• **SET PROBLEM**: Could you revise the records below by replacing "Image resolution" with "Screen size" and leaving everything else unchanged?

• **TASK INPUT**:
* * * * * * *

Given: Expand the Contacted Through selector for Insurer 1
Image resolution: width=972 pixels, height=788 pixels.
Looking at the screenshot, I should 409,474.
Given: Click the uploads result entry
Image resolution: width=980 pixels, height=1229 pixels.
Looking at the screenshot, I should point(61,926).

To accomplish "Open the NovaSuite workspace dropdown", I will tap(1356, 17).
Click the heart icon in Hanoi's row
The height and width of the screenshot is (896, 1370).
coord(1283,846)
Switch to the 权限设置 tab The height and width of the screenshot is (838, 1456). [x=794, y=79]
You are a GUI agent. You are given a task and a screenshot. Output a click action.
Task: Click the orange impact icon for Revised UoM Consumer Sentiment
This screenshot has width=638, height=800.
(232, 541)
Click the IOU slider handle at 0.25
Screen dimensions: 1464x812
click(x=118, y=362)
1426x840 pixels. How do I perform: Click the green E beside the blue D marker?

* * * * * * *

• **REPLY TO THE TASK**:
Given: Expand the Contacted Through selector for Insurer 1
Screen size: width=972 pixels, height=788 pixels.
Looking at the screenshot, I should 409,474.
Given: Click the uploads result entry
Screen size: width=980 pixels, height=1229 pixels.
Looking at the screenshot, I should point(61,926).

To accomplish "Open the NovaSuite workspace dropdown", I will tap(1356, 17).
Click the heart icon in Hanoi's row
The height and width of the screenshot is (896, 1370).
coord(1283,846)
Switch to the 权限设置 tab The height and width of the screenshot is (838, 1456). [x=794, y=79]
You are a GUI agent. You are given a task and a screenshot. Output a click action.
Task: Click the orange impact icon for Revised UoM Consumer Sentiment
This screenshot has width=638, height=800.
(232, 541)
Click the IOU slider handle at 0.25
Screen dimensions: 1464x812
click(x=118, y=362)
1426x840 pixels. How do I perform: Click the green E beside the blue D marker?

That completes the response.